Our Holy Meal
BY FR. DAVID J. ENDRES
Food is often linked to religious practice, whether as an offering to the divine, a form of remembrance, or a sign of the sacred. Jewish believers annually celebrate the Passover through a ritual meal called a Seder, a commemoration of the Exodus events when the Lord saved the Israelites.
The Jewish people had suffered under the Egyptians, but God intervened, sending a series of plagues upon their captors. On the night of the final plague, when the angel of death struck down the firstborn, the Israelites marked their doorposts with the blood of the lamb of sacrifice, and the angel “passed over” their homes, leaving them unharmed (see Exodus 11–12).
The Seder meal remembers the Israelites in flight when they were freed from the Egyptians and left in haste for the Promised Land. The meal includes wine, unleavened bread, and bitter herbs, with each, according to the ritual, connecting with the experience of the Israelites. Prescribed prayers are said, and a script is read, retelling the story. When one celebrates the Passover, it is as if each participant is being freed from slavery and offered freedom.
For Christians, the Passover is not a commemoration that is limited to Judaism. As a Jewish believer, Jesus celebrated this same Passover feast. At the Last Supper, on the night before his crucifixion, Jesus offered bread and wine in a parallel fashion as the Passover meal. Referring to the Passover, or the “day of preparation,” or the “first day of the Feast of Unleavened Bread,” all three of the synoptic Gospels place the Last Supper in the context of the Passover.
Jesus, when gathered with his disciples, offered food and drink, instructing his followers to do so “in remembrance” — the same command that God gave the Israelites when he asked them to celebrate the Passover as a perpetual memorial.
This does not mean, however, that the Last Supper was an ordinary Passover meal. At the Last Supper, there is no mention of a lamb, though the lamb is a focal point of the Passover story (and was part of the Passover meal during the time of Jesus). The absence is puzzling unless one considers the role of Christ at the meal — he is to be the lamb of sacrifice.
Jesus foretells his death on the cross, saying: “This is my blood of the covenant, which will be shed on behalf of many for the forgiveness of sins” (Matthew 26:28). Only after Jesus’ resurrection does the significance of the Last Supper and Jesus as the lamb begin to be understood. Jesus’ life, death, and resurrection offer believers a participation in the New Exodus, a transformation from slavery to freedom, from death to life.

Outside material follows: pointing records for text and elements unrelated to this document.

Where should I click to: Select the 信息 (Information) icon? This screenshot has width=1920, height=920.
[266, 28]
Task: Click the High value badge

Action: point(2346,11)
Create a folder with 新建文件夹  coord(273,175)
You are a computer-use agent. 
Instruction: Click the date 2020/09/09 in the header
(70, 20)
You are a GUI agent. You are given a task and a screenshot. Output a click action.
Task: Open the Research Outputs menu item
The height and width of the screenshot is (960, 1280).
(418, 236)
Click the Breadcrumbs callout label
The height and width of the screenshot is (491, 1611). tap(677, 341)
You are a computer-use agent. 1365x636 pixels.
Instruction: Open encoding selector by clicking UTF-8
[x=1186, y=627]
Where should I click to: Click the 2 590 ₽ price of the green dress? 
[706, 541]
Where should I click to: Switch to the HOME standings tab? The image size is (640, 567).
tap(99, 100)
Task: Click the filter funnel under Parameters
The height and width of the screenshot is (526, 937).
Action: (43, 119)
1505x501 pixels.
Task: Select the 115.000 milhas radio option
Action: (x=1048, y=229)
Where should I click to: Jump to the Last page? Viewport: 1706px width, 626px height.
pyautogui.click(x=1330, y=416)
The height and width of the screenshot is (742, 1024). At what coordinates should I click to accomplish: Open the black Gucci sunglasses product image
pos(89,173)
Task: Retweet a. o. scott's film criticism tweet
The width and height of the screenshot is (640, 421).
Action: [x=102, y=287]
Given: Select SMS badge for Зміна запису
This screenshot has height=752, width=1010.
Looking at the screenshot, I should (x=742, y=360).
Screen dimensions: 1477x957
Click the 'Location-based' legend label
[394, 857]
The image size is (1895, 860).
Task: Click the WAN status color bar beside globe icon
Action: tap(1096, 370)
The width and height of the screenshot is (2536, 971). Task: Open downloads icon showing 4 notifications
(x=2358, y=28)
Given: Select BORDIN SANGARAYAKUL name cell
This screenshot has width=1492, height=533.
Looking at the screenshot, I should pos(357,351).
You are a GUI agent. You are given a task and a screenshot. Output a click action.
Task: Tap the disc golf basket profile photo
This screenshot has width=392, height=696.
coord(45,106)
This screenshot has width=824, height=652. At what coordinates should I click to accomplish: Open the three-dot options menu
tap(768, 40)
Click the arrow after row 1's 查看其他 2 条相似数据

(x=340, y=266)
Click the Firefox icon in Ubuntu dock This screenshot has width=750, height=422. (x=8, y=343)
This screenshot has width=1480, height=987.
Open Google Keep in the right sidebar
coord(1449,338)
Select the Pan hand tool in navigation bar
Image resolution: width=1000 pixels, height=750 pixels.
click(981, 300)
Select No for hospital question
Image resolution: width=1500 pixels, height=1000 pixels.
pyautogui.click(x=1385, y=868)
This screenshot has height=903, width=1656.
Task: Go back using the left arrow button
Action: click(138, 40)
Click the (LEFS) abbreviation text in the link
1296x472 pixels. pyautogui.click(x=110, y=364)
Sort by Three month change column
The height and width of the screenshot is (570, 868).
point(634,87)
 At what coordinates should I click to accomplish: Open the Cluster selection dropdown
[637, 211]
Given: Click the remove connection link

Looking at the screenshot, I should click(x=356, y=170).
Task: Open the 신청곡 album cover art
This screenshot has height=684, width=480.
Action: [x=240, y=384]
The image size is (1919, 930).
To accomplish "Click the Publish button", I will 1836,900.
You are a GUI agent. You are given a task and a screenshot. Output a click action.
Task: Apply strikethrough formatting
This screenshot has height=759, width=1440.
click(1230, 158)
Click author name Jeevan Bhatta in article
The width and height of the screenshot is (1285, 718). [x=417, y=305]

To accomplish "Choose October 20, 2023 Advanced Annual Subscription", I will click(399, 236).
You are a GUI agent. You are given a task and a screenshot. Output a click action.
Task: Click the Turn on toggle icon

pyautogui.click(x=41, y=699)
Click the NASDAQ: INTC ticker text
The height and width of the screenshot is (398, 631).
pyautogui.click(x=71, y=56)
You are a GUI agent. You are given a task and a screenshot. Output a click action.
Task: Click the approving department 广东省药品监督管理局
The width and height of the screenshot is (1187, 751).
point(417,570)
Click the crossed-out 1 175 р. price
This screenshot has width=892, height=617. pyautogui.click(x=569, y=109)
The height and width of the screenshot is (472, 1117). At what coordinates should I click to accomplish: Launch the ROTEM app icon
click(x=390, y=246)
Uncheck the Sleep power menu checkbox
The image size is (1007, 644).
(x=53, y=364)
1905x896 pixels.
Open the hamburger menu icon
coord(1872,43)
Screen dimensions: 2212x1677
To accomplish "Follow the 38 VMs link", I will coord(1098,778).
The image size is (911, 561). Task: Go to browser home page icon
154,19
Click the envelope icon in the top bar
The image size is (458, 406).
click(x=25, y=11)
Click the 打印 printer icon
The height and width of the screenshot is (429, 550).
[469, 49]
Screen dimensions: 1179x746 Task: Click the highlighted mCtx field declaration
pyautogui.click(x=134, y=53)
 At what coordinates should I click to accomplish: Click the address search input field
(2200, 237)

The early Christians kept the Passover, and even when Easter became a distinct celebration, it coincided with the date of the Passover, no matter on which day of the week it fell. The connection was fitting since, on Easter, Jesus had “passed over” from death to life. Only after much dispute did a new formula for dating Easter emerge, fixing the celebration on the day of the Lord’s resurrection: Sunday.
Some Christian theologians believe that the Last Supper was a Passover meal celebrated early — before the Passover would have traditionally been celebrated — due to the circumstances of Jesus’ arrest. This would have allowed for his crucifixion before the celebration began. Other sources, likely because of the value of the symbolism, connect his death with the Passover itself, noting that he was crucified at the same time the lambs for Passover were slaughtered.
No matter which tradition is correct, the early Church clearly connected the two. St. Paul called Jesus “our Passover” (1 Corinthians 5:7, CEV), and St. Ephrem in the fourth century wrote, “Our Lord ate the Little Pascha (Passover) and became himself the great Pascha.”
The Last Supper continues to be commemorated whenever the Mass is celebrated. In imitation of the words of Jesus at the Last Supper, “Do this in memory of me,” the Mass is our holy meal in which we participate in the saving actions of Jesus.
In this New Exodus, Christ invites us to freedom and abundance of life. God’s promises and their fulfillment, once celebrated by our Jewish ancestors in the Passover, are accomplished finally in Jesus’ sacrifice. As a commemoration of death giving way to life, the Passover is a reminder of the common link between the Jewish and Christian faiths.